--- What you will do ---
The word to look for is "Given". Report every line of the entries below that has it.

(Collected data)
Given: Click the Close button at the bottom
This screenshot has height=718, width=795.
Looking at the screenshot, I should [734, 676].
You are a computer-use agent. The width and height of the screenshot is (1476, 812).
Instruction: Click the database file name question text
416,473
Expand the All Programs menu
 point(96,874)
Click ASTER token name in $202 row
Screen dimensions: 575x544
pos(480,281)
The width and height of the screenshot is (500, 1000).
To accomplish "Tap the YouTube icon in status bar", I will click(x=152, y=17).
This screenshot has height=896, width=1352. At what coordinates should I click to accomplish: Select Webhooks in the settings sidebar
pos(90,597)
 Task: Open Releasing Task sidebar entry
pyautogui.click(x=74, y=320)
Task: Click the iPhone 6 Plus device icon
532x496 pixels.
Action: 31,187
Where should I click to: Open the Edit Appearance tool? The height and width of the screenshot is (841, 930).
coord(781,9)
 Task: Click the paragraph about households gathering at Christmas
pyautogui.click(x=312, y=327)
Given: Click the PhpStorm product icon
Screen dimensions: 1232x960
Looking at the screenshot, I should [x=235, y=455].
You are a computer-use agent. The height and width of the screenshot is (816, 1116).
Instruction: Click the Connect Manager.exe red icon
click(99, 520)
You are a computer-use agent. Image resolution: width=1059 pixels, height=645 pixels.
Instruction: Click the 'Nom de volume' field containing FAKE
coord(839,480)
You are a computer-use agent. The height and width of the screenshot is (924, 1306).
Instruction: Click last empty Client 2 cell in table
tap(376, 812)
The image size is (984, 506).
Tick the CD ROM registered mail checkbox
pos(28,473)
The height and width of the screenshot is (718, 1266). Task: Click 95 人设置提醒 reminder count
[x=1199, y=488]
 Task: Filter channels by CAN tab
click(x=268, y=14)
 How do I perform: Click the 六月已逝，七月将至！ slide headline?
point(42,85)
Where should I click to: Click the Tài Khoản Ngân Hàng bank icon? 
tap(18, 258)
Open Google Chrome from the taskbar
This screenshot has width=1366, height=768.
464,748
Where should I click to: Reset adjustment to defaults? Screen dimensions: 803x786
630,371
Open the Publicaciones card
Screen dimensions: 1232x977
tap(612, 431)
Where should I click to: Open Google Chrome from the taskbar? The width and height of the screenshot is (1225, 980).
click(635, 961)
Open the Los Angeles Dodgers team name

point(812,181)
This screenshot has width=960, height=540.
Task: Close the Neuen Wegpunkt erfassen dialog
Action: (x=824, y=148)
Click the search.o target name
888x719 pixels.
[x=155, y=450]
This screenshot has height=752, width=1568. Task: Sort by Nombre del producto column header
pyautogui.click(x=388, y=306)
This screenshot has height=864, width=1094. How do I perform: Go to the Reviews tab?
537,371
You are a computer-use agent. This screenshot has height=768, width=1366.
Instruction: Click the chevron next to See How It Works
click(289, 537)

--- Task solution ---
Given: Click the Close button at the bottom
Given: Click the PhpStorm product icon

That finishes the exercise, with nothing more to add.